O choque entre estes dois discursos vai acontecer amanhã, em Nova Iorque, na sede da ONU. Washington quer avançar de imediato para a guerra, mas admite negociar uma segunda resolução, pedida por Londres para apaziguar a opinião pública britânica. Por seu turno, Berlim e Paris deverão apresentar uma resolução alternativa, que afasta o espectro de guerra. Moscovo alinha com o eixo franco-alemão e não exclui a hipótese de recorrer ao direito de veto, para defender essa posição da postura bélica do eixo anglo-americano.

Recorde-se que França, Estados Unidos da América, Reino Unido e Rússia são membros permanentes do Conselho de Segurança, pelo que têm direito de veto sobre todas as resoluções emanadas daquele órgão. A China, o quinto membro permanente, também goza do mesmo estatuto. Curioso é o facto de a Alemanha ocupar actualmente a presidência do Conselho de Segurança, o que lhe dá vantagem no controlo da agenda política.

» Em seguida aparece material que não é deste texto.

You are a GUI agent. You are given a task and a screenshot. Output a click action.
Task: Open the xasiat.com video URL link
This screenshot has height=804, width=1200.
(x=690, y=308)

O momento político que amanhã se vive em Nova Iorque pode estabelecer importantes precedentes políticos para a ordem mundial. Exemplo da importância dessa jornada foi o facto de o presidente norte-americano, George W. Bush, ter telefonado ao Primeiro-Ministro Durão Barroso, pedindo-lhe que mobilizasse o voto de Angola, que é actualmente um dos membros do Conselho de Segurança. Durão admitiu ontem que fez o telefonema ao presidente angolano, José Eduardo dos Santos, mas não quis divulgar a posição de Luanda.